Cependant, le gouvernement de Mnangagwa affirme que certaines choses se sont améliorées.
« Beaucoup de choses ont changé. Ce fut une période très active pour nous. Nous espérons obtenir ce qu’il y a de mieux pour les Zimbabwéens dans un avenir proche », a déclaré le vice-ministre de l’Information Energy Mutodi à l’Associated Press.
Mutodi a admis que « l’économie est notre plus grand défi », mais a indiqué que plus de libertés était le signe d’une nouvelle direction.
« La liberté d’expression, la liberté de parole, la liberté d’association, des choses qui étaient taboues dans le passé sont aujourd’hui enracinées », a déclaré Mutodi. Les barrages routiers de la police, où les automobilistes étaient régulièrement harcelés pour obtenir des pots-de-vin, ont été démantelés.

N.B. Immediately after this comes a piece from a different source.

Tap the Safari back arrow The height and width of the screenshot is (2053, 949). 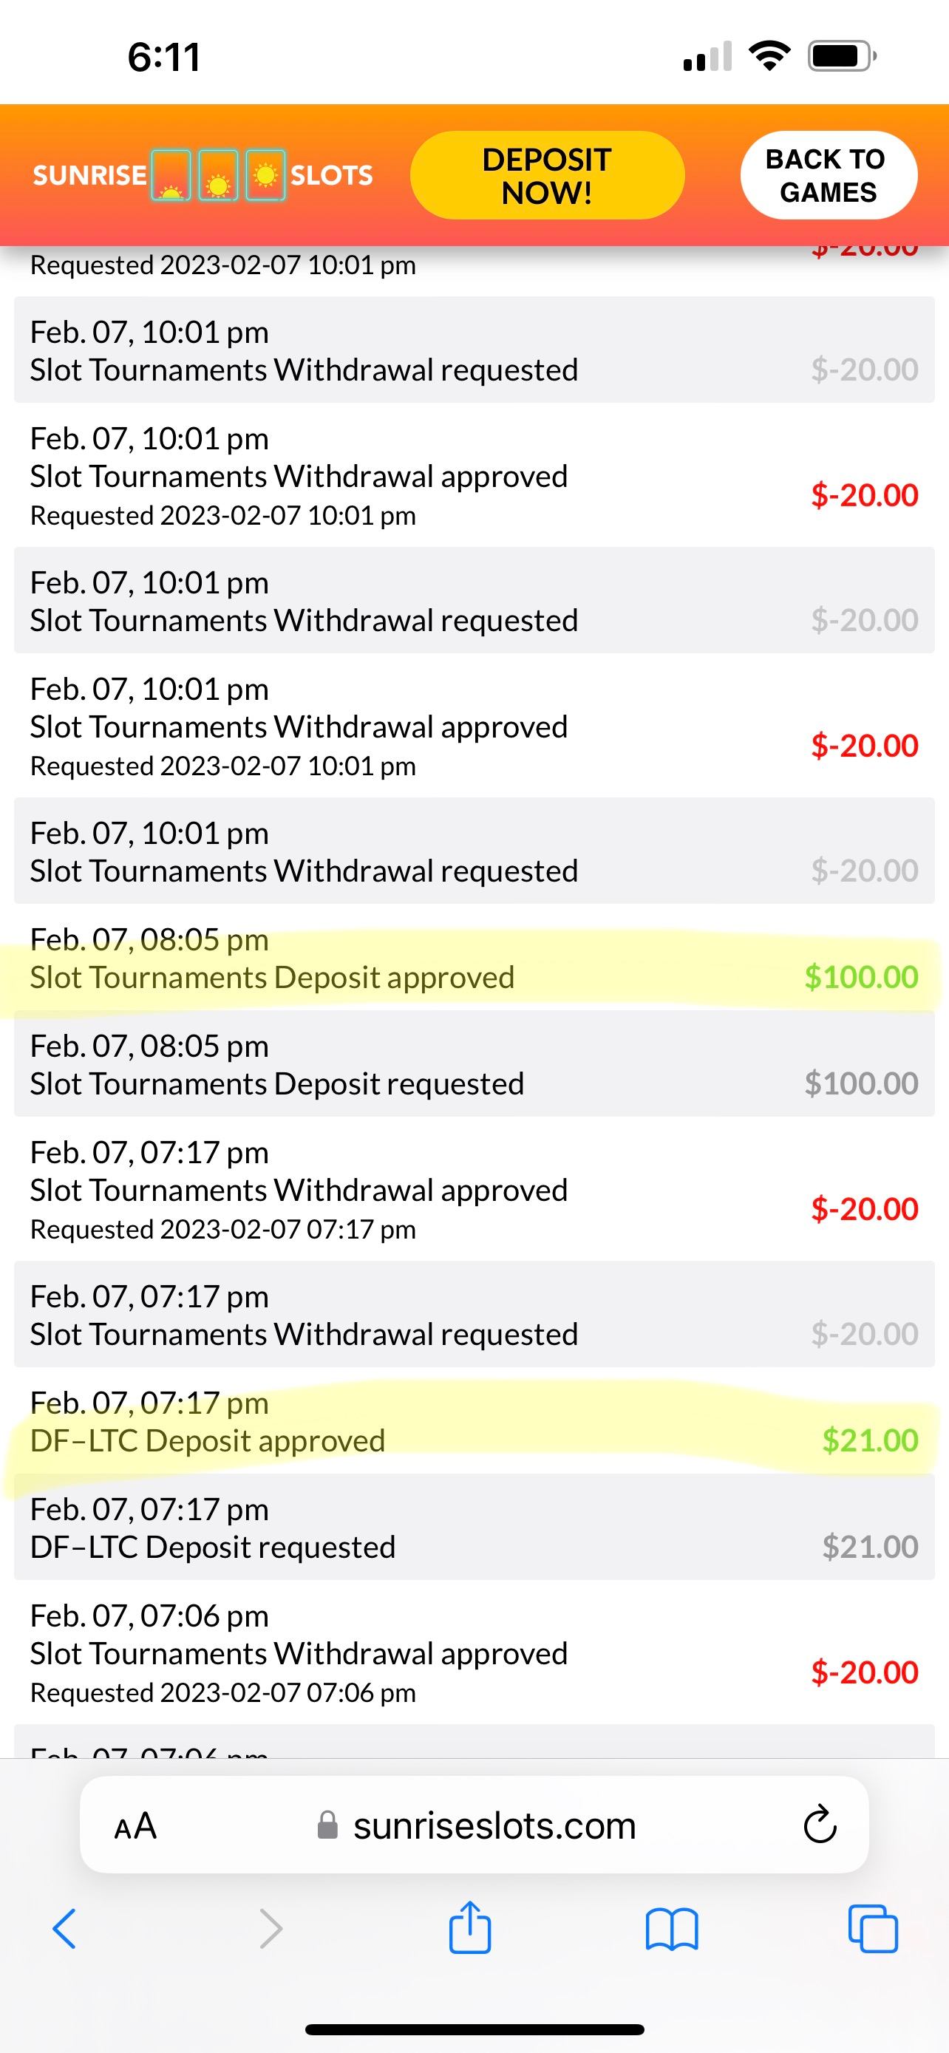(65, 1929)
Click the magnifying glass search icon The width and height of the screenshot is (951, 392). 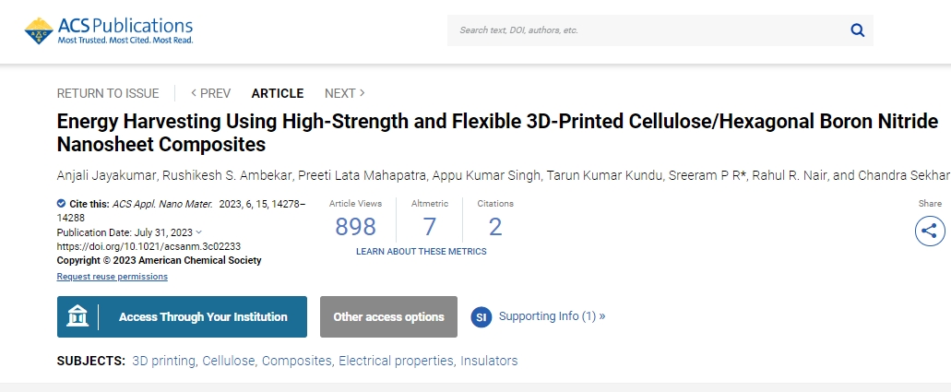tap(857, 30)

Les critiques disent que le gouvernement de Mnangagwa reste répressif, citant les arrestations de personnes accusées d’avoir critiqué le président, une caractéristique du régime de Mugabe. Ils soulignent également le meurtre de six personnes lorsque les militaires ont tiré sur des manifestants le 2 août dernier et l’interdiction des manifestations antigouvernementales.
« Nous revenons à l’époque d’avant le coup d’État », a déclaré Lizwe Jamela, avocate spécialisée dans les droits humains à Harare. « Des gens sont toujours arrêtés pour s’être exprimés, des gens sont arrêtés pour dissidence et pour avoir organisé des manifestations pacifiques », a-t-il expliqué.
Il a cité le cas d’un gardien de prison qui a été limogé le 5 novembre pour « trahison » après avoir prétendument partagé un tweet en faveur de l’opposition.